A total of 28 KU students participated in the virtual ideathon held on April 7-8, 2023. The jury included scientists, disaster experts and field workers trained in the fields of geology, disaster management and logistics.

Hazal Halıgür, an industrial engineering student and one of the Ideathon organizers, said, “We explained to participants that they could produce solutions in two stages. The first stage was how to improve efforts in the regions affected by the Kahranmaraş earthquakes. The second stage was how to overcome the expected Istanbul-centred earthquake with the least damage. For this, they developed pre- and post-earthquake projects.”

As teams, students developed their ideas in a 24-hour period and the jury evaluated them based on their applicability, sustainability, innovation, and utility.
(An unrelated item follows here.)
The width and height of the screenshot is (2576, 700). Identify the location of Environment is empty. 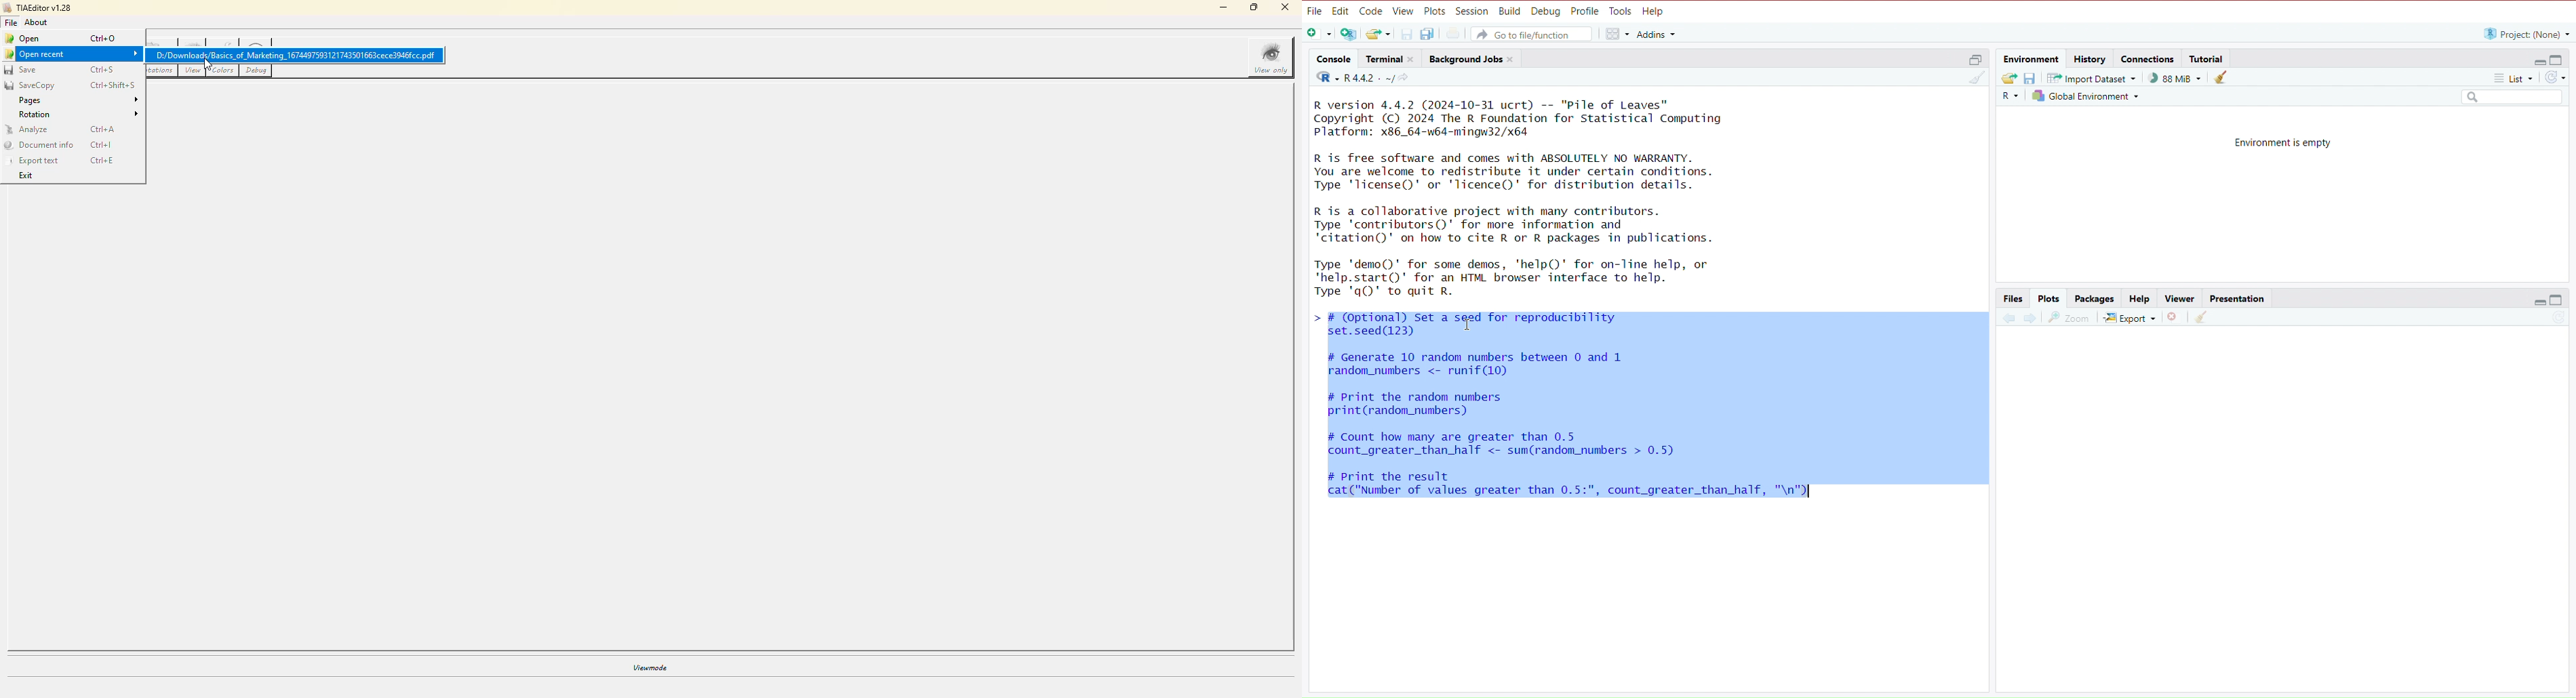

The top three ideas developed were: a physio-therapist application for earthquake victims, a smart watch to assist in search and rescue for those trapped under rubble and using drone technologies to facilitate search and rescue operations.

“Ideathons are important for innovative thinking because they provide a platform for participants to tackle problems from a different perspective and find creative solutions. Ideathons provide an opportunity for different people from various fields to come together, work together, brainstorm and propose solutions,” explained Halıgür.

Following the Ideathon, it was proposed to present the top three ideas developed to AFAD (Disaster and Emergency Management Authority), AHBAP (Solidarity Association for the Social Support), and IMM as key actors involved in post-earthquake operations.